> _Kaynak Metin_:
▶

Okumalar, Değinmeler-58: Venceremos! Kıralım zincirlerimizi!

Gençliğinde “Venceremos” mırıldanmış biri olarak Latin Amerika’ya sevgim, sempatim vardır. Hasta la Vista!

İLHAMİ ALGÖR

09.09.2023

Dijital alemde Pancho Villa adlı bir diziye denk geldim. Dizi, 19. yüzyılın sonlarına ait siyah beyaz arşiv görüntüleriyle başlıyor. Görüntülerin birinde fraklı, jaketataylı (1), silindir ve melon şapkalı beyefendiler kameraya doğru yürüyorlar. Göğsü madalyalı, sırma apoletli yüksek rütbeli erkan, Meksika devlet ricali. Hepsi erkek. Bıyıkları havalı, kesimlerine özen gösterilmiş.
 
Bu esnada bir dış ses aşağıdakileri anlatıyor:
“1872’de Benito Juarez ölünce, General Porfirio Diaz devlet başkanı oldu. Daha doğrusu kendi kendini başkan ilan etti. Devleti yönetmek o kadar hoşuna gitti ki kendini tekrar tekrar başkan seçti. Polis teşkilatını ve orduyu kullanarak ülkeyi demir yumrukla yönetti. Ailesi ve arkadaşları yüksek mevkilere gelerek zenginleştiler. Bu arada ülkenin geri kalanında toprak sahipleri, işçileri ve ailelerini sömürdüler, baskı altında tuttular.”
 
Hmm. Çok tanıdık geldi. Sonraki cümlede anlatıcının dili değişiyor. Dışarıdan bakan dil, olayların içine giriyor ve “biz” oluyor:
“Başkan Diaz, madenlerimizi, demiryollarımızı ve toprağımızı sömürmelerine izin vererek Avrupalı güçlerin ve ABD’nin desteğini arkasına aldı.”
 
Dizinin ilk bölümünde, yoksul köylüler ağanın tarlalarında ırgat olarak çalışırlarken, daha sonra Pancho Villa olacak kahramanımıza, “ağanın oğlu kız kardeşine sarkıyor” haberi geliyor. Eve koşuyor. Evin anası ağa oğluna karşı kızını savunurken yetişiyor. O esnada ağa çocuğu “ben buraların sahibiyim, bu benim doğal hakkım” kafasında. “Servet sahibiyim, güçlü kişiyim, istediğimi yaparım” kafası. Türkiye’de de son senelerde genç kadınlar servet ve nüfuz sahibi adamların evlerinde kayboldular. Koruyamadık.
 
Kahramanımız, ağa oğlunun silahını belinden kapıyor, iki el sıkıyor, yaralıyor pislik herifi. Ağanın adamları koşup geliyor. Kahramanımız kaçıyor haliyle. Sonra maceralar, maceralar.
 
Bu bölümde dikkatimi çeken bir detay var. Kahramanımız kaçtıktan yıllar sonra eve, anasını görmeye geliyor. Kız kardeş evde yok. Nerede? “Bir jandarma ile kaçtı. Adam, onu koruyacağına söz verdi. Kızımı bul ve getir bana oğlum.”

◀

Öğe konumu kayıtları
▶

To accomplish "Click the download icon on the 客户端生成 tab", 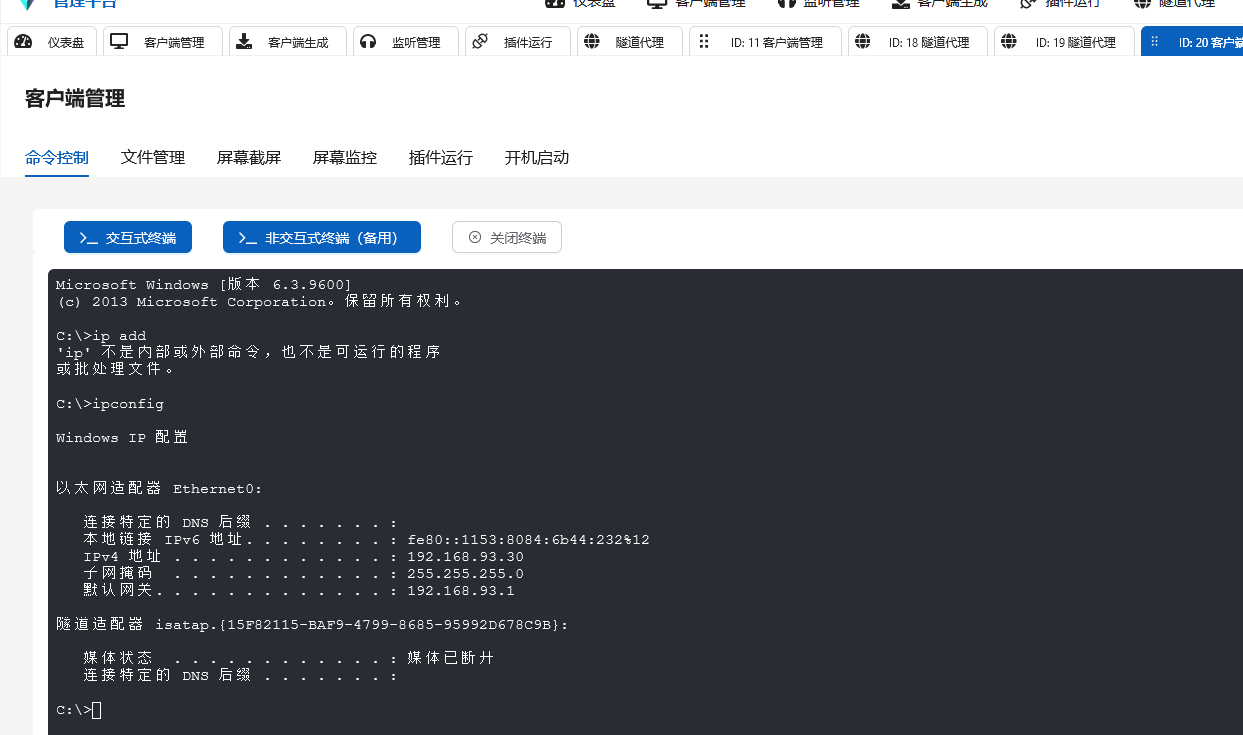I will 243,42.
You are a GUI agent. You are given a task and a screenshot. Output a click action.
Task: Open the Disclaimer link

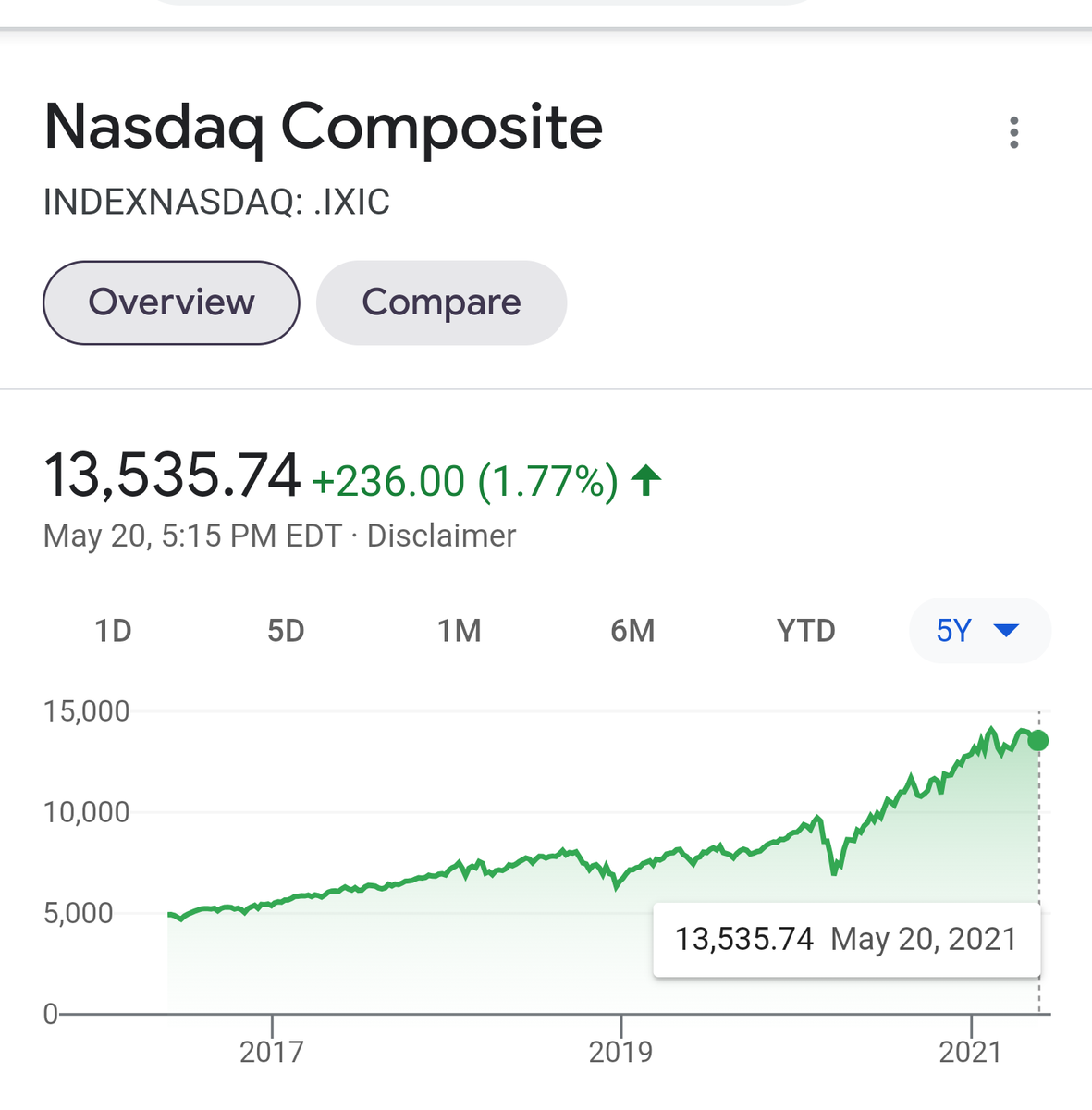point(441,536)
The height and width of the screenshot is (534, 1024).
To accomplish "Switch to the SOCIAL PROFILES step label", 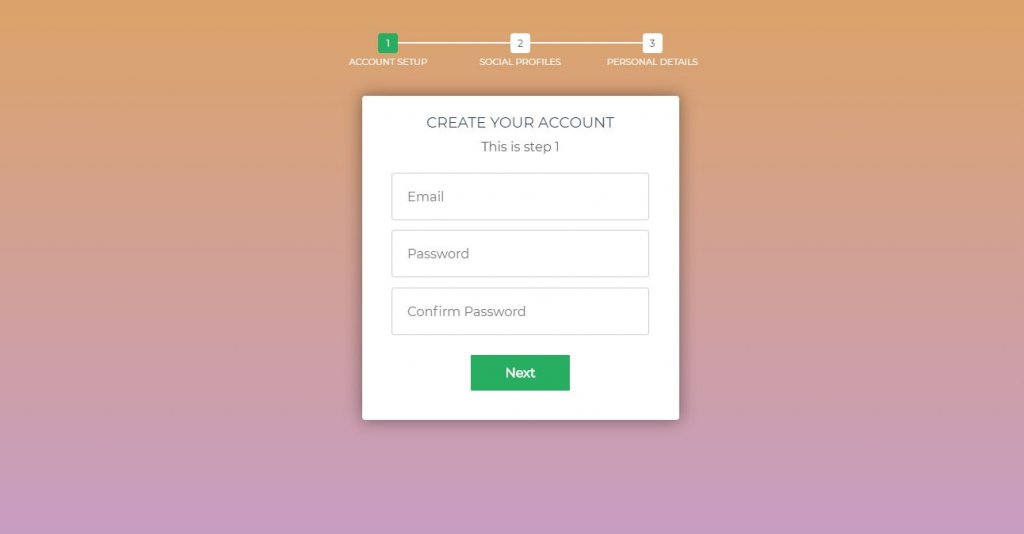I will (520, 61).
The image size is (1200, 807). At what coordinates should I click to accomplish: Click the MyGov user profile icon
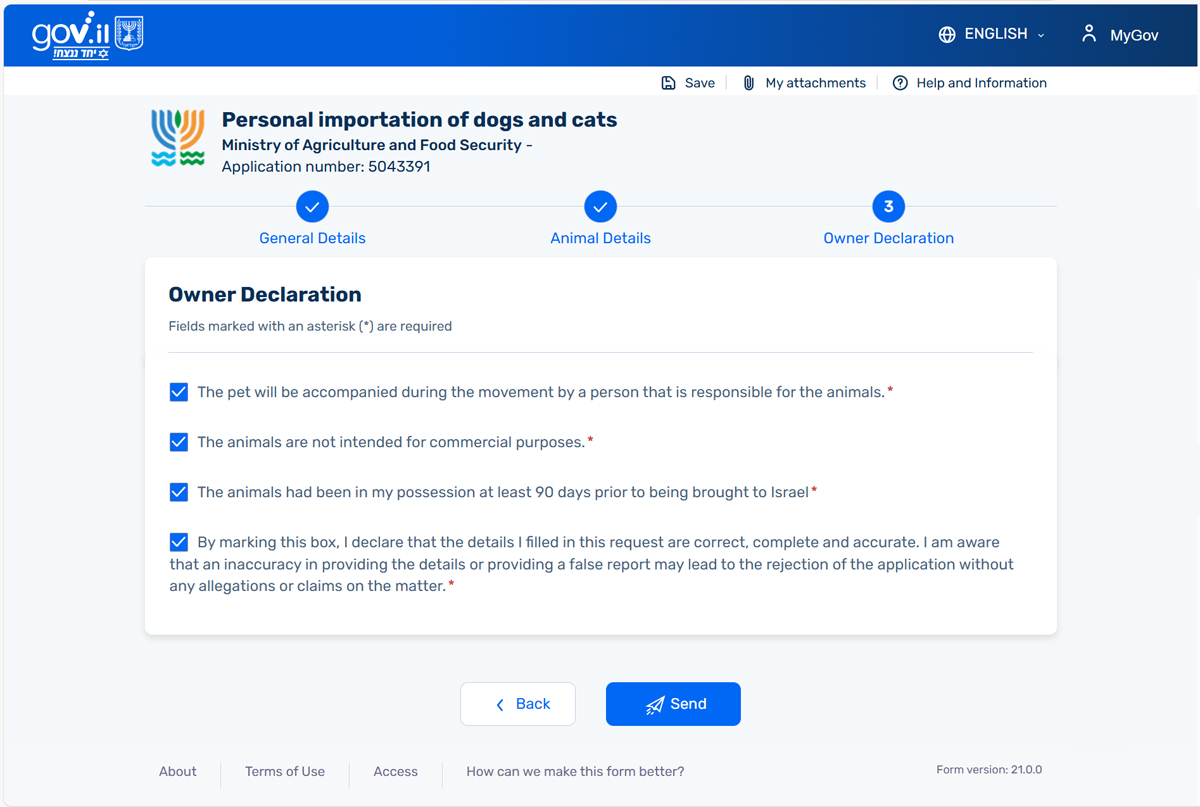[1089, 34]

◀

> _Alıştırma Bölümleri_:
A) Pancho Villa dizisini anlatan yazıya göre Başkan Diaz, Avrupalı güçlerin ve ABD'nin desteğini nasıl kazandı? Bir ile üç cümle arasında açıklayın.
B) Satırlarda "The image size" ifadesini içeren satırdan başlayıp satırların sonuna kadar olan kısmı, "user profile icon" yerine "account icon" koyarak yeniden yazın. Resimleri cevaba katmayın.
Metin ile satırlar ayrı kaynaklardan alınmıştır.

> _Çıktılar_:
A) Dizideki dış sese göre Diaz, madenlerin, demiryollarının ve toprağın bu güçler tarafından sömürülmesine izin verdi. Böylece Avrupalı güçlerin ve ABD'nin desteğini arkasına aldı.

B)
The image size is (1200, 807). At what coordinates should I click to accomplish: Click the MyGov account icon
[1089, 34]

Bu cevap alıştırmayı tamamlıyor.